Spanish painter (1931–2009)

Paquita Sabrafen (23 August 1931 – 22 January 2009) was a Spanish painter who specialised in portraits.

== Early life ==
Paquita, growing up in the time of the Spanish Civil War has had a rough childhood and was struck by tragedy early in life as her mother died when she was just 5 years old.

Due to the circumstances of her time, she fled from her home in Barcelona to France and then to Buenos Aires, Argentina as World War 2 began and Nazi Germany was rapidly advancing in Europe. In Buenos Aires, the young child discovered her passion for art and took art lessons from established artists Andrea Morch, Vincent Puig, Moises Guinart, Huget and Viladrich.

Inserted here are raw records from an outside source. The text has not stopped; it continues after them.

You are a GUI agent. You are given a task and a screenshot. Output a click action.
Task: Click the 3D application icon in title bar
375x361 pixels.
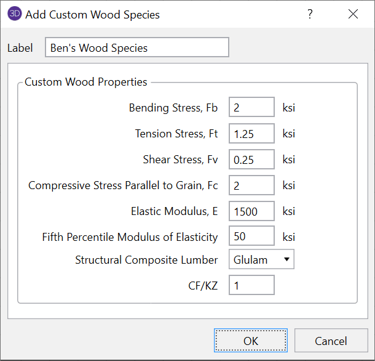click(x=14, y=14)
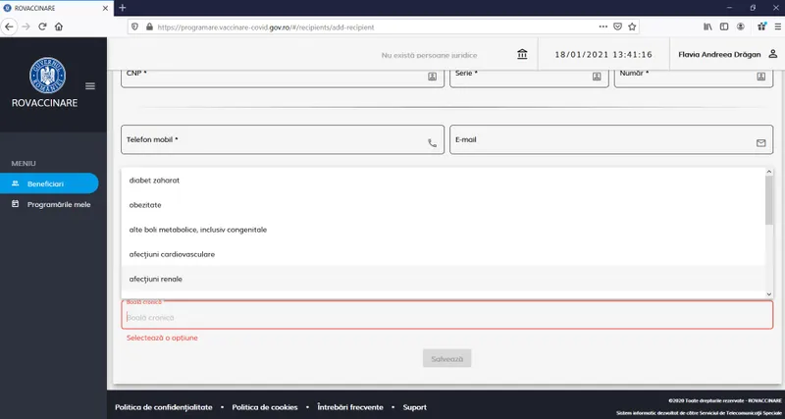Click the Boală cronică input field
The height and width of the screenshot is (419, 785).
tap(446, 317)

Paquita first solo exhibition was held in Argentina in 1950. Her exhibits had in short time become a constant encounter in the "Galeria Muller" held in the Alvear Palace in Buenos Aires and "Galerie Renon" held in Rosario, Argentina. Due to her extensive work she became one of the preferred portrait painters of the elite society in Buenos Aires, portraits which she combined with landscapes and still life.

== Famous works ==
Among her latest works are the painting titled “Torn by War” inspired by Eric Campbell, ABC Foreign Correspondent. This painting expresses the personal tragedy of Eric Campbell and the loss of his cameraman, Paul Moran who was the first Australian to die in the Iraq War. It is a historic painting marking the beginning of the war in Iraq with global significance.

Another famous work is the portrait of Masako Ide, who in October 2004, was personally awarded a medal from the Emperor of Japan for her service to her country in the area of public health, the painting was completed March, 2005. She has also painted members of the Fijian Royal Family and noted politicians.

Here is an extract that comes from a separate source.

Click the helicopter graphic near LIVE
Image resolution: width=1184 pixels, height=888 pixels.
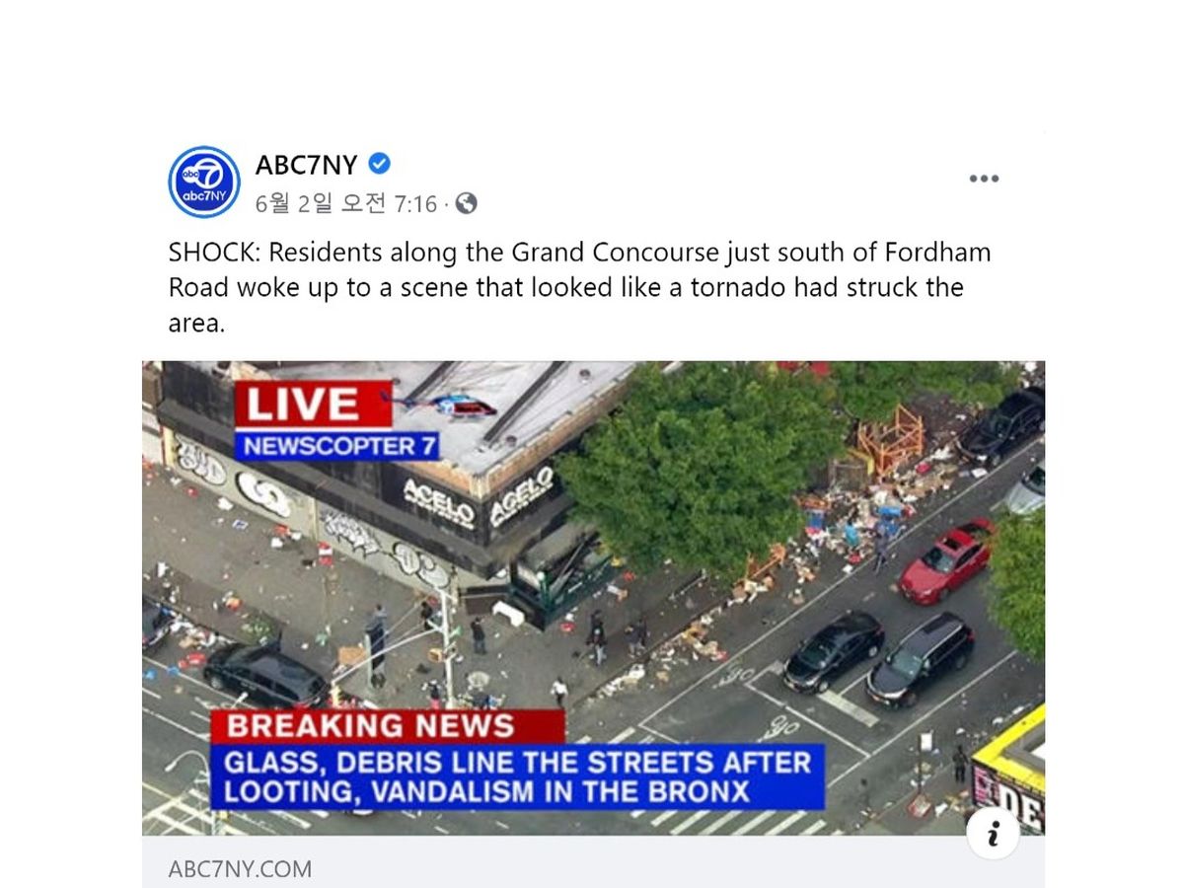(441, 405)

Over the last decades she has divided her time between Australia and Spain. She has travelled extensively throughout the world. Most of her paintings are made in her studio in the village of La Mancha, in an atmosphere of peace and tranquility.

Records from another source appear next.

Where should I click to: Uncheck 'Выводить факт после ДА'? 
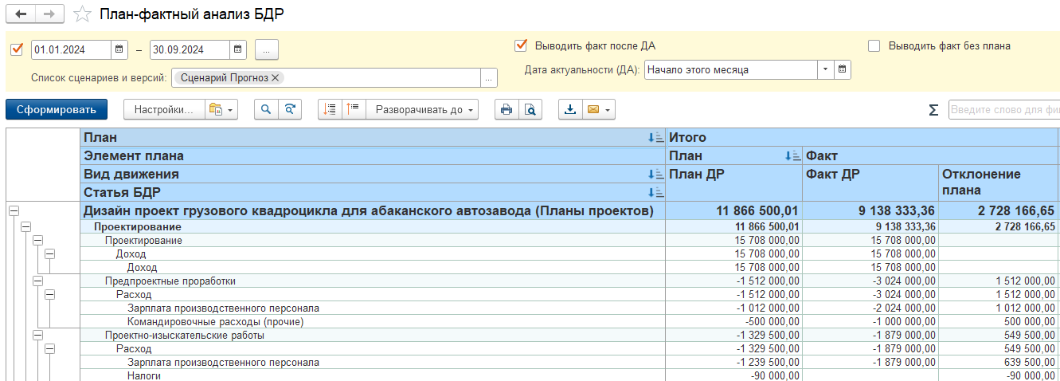(522, 45)
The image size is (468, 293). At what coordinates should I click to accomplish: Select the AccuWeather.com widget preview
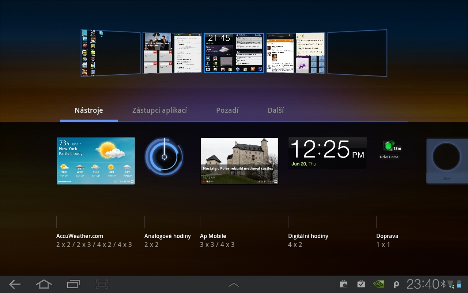tap(96, 160)
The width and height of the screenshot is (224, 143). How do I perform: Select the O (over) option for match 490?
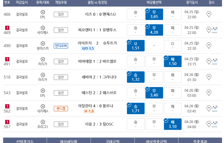[x=173, y=46]
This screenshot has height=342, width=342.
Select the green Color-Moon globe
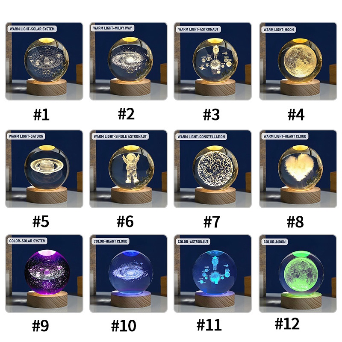pos(298,274)
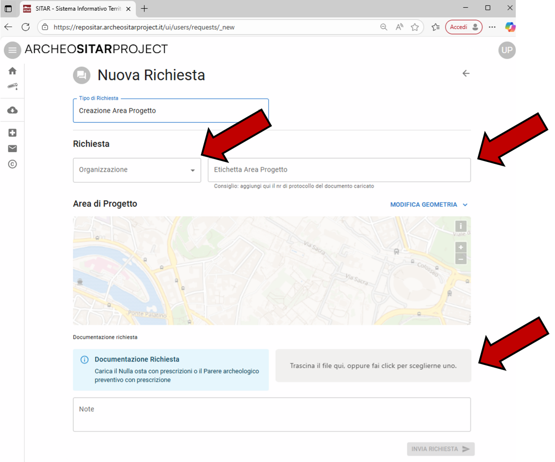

In La Mancha she lived with her husband Joaquin in an historic 300 year old Spanish mansion, which she restored to its former glory. The mansion is situated in a mountainous region, looking out over mountains and a river flowing beneath. The restored La Mancha Villa served as a home, studio and Gallery/Museum where tourists can see the works of Paquita Sabrafen.

== Death ==
Sabrafen died in Sydney, Australia on 22 January 2009, at the age of 77.

== Galleries ==
Sabrafen's paintings are in the collections of numerous prestigious National Art Museums worldwide:
- The Hermitage Museum, St Petersburg, Russia. Two oils, entitled ‘Frances’ and ‘ La Lidia’.
- The National Museum of Czechoslovakia in Prague, ‘Pancho’.
- Nagasaki Museum, Japan. ‘Muzumezo’, a Plea for Peace.
- The Provincial Museum of Albacete, Spain, ‘Manchega ’.
- Art Gallery of NSW, Sydney, Australia, ‘Australian Wild Flowers’.
- The National Art Museum of China, ‘Light in the Darkness’ and ‘Fruits of the Harvest’ (2005).
Other Sabrafen canvas are found in the Atomic Bomb Museum, the 26 Martyrs Museum and Nagasaki Town Hall. Her canvas ‘Woman looking at her own reflection in the lake’ was selected to occupy a prime place in the Tokyo Metropolitan Art Museum (Nika exhibition 1993).

Some of Paquita Sabrafen largest oil on canvas painting are also found in churches, most notably "Nuestra Señora de Orito" found in the Sanctuary of Capuchins in Alicante, where approximately 200,000 people pilgrim each year and it is said that her paintings have inspired much devotion. Others paintings are found are in the church of Carmelitesin in the village of Lietor (Albacete, Castilla la Mancha). Sabrafen's painting of “Cruz Ortiz Real” inspired from the nun declared a Saint by the Pope on 21 March 2004 hangs inside the church of Salessianas in Alicante, Spain.